**Task statement**: Using the records below, repeat exactly the lines from the one holding "You are a computer-use agent. Image" through the one holding "Given: Switch to the Images tab", both ends included, and no others.

**Given information**:
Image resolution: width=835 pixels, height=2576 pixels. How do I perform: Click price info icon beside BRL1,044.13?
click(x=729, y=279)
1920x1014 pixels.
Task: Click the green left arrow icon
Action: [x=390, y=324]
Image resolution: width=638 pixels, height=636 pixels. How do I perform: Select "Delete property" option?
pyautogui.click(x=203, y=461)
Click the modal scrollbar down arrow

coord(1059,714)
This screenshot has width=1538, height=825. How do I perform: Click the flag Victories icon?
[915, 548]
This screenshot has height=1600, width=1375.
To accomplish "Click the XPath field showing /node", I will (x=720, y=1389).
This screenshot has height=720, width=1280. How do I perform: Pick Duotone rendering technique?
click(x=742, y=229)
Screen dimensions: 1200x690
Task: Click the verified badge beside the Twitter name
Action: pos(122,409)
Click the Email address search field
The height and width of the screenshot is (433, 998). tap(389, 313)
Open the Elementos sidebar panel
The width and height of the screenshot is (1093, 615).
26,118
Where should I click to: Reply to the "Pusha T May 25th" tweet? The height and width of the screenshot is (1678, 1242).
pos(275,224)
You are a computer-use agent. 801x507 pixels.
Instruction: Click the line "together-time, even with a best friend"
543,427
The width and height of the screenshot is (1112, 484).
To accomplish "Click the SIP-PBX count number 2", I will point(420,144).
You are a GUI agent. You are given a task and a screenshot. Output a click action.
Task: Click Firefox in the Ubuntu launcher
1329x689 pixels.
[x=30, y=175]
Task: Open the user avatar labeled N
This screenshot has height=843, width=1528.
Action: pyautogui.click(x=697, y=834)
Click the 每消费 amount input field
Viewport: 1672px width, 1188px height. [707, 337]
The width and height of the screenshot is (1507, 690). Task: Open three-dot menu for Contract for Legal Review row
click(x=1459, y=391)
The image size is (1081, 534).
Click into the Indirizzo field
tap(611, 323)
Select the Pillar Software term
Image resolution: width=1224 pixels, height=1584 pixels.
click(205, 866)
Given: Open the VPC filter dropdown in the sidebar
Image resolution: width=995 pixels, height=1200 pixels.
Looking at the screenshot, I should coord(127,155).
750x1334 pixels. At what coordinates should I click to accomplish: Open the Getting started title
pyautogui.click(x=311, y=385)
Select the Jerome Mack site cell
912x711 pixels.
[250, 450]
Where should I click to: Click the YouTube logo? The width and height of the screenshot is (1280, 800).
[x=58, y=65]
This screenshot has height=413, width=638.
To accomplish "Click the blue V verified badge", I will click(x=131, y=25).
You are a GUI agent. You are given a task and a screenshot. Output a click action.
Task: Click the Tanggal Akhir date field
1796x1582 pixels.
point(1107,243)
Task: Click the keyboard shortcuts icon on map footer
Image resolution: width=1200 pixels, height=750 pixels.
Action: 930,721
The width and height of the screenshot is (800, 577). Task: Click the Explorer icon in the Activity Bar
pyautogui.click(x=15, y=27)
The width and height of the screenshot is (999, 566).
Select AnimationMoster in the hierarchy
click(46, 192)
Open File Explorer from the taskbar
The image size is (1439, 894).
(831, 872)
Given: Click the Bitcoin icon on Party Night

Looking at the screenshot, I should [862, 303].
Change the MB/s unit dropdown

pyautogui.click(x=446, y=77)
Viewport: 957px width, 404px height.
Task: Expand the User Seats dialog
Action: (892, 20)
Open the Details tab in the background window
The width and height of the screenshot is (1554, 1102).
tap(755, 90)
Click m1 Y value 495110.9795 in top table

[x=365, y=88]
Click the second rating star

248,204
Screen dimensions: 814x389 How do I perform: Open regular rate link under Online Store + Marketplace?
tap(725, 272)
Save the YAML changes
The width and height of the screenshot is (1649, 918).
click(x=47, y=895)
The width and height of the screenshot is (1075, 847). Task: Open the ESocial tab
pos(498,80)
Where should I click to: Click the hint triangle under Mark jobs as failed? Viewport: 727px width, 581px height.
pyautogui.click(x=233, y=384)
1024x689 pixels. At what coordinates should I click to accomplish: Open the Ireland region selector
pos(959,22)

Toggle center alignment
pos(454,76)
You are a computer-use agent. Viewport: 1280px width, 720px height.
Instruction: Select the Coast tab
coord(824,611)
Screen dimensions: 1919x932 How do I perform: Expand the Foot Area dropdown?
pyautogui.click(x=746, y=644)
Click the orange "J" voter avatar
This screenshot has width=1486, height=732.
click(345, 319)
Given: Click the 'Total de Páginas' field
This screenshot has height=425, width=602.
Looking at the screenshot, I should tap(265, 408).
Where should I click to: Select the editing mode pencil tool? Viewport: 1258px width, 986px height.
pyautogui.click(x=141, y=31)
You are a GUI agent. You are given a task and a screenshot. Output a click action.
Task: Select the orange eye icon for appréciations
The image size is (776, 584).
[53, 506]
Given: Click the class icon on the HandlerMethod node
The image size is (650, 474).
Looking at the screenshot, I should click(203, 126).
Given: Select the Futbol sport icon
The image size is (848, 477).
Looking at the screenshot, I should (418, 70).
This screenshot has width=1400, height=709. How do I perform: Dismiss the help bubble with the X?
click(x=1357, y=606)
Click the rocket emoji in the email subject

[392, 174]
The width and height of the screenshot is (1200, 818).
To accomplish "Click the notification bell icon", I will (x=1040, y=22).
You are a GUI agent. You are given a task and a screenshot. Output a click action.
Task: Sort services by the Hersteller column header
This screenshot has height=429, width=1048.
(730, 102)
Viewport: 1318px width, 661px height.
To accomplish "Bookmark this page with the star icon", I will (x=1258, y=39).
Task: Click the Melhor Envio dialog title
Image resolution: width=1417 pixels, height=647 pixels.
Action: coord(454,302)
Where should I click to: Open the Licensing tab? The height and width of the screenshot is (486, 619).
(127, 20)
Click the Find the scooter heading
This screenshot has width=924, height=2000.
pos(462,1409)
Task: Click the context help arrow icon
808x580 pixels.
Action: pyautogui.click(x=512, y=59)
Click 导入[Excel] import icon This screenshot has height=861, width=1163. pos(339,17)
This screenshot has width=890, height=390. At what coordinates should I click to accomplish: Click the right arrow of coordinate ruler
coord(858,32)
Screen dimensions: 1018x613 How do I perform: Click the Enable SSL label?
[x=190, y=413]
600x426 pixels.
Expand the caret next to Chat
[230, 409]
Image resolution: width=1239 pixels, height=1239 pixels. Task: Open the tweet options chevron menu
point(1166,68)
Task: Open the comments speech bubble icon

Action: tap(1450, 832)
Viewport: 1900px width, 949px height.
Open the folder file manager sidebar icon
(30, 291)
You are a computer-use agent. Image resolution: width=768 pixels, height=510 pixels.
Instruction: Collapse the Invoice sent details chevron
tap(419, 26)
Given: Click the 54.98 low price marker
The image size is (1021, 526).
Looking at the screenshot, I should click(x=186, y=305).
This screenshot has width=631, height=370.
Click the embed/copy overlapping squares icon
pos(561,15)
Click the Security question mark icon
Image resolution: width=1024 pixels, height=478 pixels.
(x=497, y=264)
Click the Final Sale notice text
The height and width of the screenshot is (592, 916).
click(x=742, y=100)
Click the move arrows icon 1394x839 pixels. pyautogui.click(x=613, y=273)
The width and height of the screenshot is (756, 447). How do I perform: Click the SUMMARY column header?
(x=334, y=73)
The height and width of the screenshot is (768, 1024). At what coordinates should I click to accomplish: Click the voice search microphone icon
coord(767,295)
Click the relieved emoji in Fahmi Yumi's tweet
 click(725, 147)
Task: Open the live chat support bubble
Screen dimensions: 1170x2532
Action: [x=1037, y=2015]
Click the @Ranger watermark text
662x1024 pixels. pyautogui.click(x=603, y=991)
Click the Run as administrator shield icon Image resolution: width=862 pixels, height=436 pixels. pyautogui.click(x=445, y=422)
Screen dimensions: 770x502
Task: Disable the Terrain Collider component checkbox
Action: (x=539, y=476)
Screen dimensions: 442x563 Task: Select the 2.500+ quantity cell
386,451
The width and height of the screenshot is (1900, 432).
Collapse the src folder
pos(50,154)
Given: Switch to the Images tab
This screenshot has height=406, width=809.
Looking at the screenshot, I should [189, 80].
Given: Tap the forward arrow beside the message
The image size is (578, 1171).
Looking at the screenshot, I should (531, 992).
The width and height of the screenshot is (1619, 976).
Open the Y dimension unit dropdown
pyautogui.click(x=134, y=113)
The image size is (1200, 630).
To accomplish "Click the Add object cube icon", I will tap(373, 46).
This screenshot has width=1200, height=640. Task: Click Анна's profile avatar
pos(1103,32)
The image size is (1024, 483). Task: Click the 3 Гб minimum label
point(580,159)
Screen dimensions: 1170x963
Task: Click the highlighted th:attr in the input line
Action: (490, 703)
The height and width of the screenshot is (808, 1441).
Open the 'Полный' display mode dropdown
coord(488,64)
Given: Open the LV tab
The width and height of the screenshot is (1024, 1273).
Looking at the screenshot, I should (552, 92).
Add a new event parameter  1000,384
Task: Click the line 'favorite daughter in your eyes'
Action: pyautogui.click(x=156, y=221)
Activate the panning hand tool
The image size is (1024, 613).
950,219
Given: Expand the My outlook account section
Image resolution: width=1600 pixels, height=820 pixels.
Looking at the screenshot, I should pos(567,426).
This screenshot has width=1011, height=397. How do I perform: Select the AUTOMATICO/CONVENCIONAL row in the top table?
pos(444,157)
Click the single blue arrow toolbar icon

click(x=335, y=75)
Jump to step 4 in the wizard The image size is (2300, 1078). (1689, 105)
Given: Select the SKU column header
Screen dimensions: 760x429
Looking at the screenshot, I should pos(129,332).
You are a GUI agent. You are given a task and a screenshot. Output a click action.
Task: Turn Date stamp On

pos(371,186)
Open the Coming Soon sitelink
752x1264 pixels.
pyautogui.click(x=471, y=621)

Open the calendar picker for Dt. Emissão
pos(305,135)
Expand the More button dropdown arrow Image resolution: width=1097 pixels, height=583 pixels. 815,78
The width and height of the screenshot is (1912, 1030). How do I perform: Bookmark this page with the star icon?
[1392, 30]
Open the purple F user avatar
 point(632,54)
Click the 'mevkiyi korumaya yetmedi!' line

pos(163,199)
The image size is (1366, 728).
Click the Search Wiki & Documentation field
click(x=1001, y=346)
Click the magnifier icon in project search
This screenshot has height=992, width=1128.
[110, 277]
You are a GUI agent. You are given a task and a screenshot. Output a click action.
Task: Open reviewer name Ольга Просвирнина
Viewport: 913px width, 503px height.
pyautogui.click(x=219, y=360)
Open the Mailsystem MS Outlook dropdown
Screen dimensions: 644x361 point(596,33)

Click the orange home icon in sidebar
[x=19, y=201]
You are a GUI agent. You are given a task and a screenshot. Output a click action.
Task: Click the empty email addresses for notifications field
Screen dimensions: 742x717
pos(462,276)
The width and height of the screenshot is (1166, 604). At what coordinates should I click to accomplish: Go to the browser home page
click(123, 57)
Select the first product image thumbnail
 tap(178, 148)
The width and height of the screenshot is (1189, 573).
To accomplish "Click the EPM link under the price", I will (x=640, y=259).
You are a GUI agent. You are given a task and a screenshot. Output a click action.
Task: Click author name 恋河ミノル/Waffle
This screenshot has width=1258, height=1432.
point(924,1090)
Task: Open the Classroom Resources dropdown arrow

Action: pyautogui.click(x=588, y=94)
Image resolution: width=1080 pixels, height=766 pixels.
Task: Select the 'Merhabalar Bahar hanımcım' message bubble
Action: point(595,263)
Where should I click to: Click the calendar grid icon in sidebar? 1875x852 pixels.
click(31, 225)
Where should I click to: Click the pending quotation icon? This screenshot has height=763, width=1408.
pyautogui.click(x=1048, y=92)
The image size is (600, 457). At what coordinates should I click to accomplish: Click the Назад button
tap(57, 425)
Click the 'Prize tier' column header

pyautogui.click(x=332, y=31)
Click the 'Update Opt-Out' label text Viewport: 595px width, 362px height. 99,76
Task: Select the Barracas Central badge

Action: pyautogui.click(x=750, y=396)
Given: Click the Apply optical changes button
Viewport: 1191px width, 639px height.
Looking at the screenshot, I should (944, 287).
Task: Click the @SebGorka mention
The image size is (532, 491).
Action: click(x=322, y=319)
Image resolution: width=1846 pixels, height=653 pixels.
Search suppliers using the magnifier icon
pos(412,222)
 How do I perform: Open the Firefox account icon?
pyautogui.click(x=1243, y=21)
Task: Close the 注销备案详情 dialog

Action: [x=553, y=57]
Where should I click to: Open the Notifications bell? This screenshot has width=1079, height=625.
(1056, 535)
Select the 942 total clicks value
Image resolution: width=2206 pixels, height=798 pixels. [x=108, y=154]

**Task answer**:
You are a computer-use agent. Image resolution: width=768 pixels, height=510 pixels.
Instruction: Collapse the Invoice sent details chevron
tap(419, 26)
Given: Click the 54.98 low price marker
The image size is (1021, 526).
Looking at the screenshot, I should click(x=186, y=305).
This screenshot has width=631, height=370.
Click the embed/copy overlapping squares icon
pos(561,15)
Click the Security question mark icon
Image resolution: width=1024 pixels, height=478 pixels.
(x=497, y=264)
Click the Final Sale notice text
The height and width of the screenshot is (592, 916).
click(x=742, y=100)
Click the move arrows icon 1394x839 pixels. pyautogui.click(x=613, y=273)
The width and height of the screenshot is (756, 447). How do I perform: Click the SUMMARY column header?
(x=334, y=73)
The height and width of the screenshot is (768, 1024). At what coordinates should I click to accomplish: Click the voice search microphone icon
coord(767,295)
Click the relieved emoji in Fahmi Yumi's tweet
 click(725, 147)
Task: Open the live chat support bubble
Screen dimensions: 1170x2532
Action: [x=1037, y=2015]
Click the @Ranger watermark text
662x1024 pixels. pyautogui.click(x=603, y=991)
Click the Run as administrator shield icon Image resolution: width=862 pixels, height=436 pixels. pyautogui.click(x=445, y=422)
Screen dimensions: 770x502
Task: Disable the Terrain Collider component checkbox
Action: (x=539, y=476)
Screen dimensions: 442x563 Task: Select the 2.500+ quantity cell
386,451
The width and height of the screenshot is (1900, 432).
Collapse the src folder
pos(50,154)
Given: Switch to the Images tab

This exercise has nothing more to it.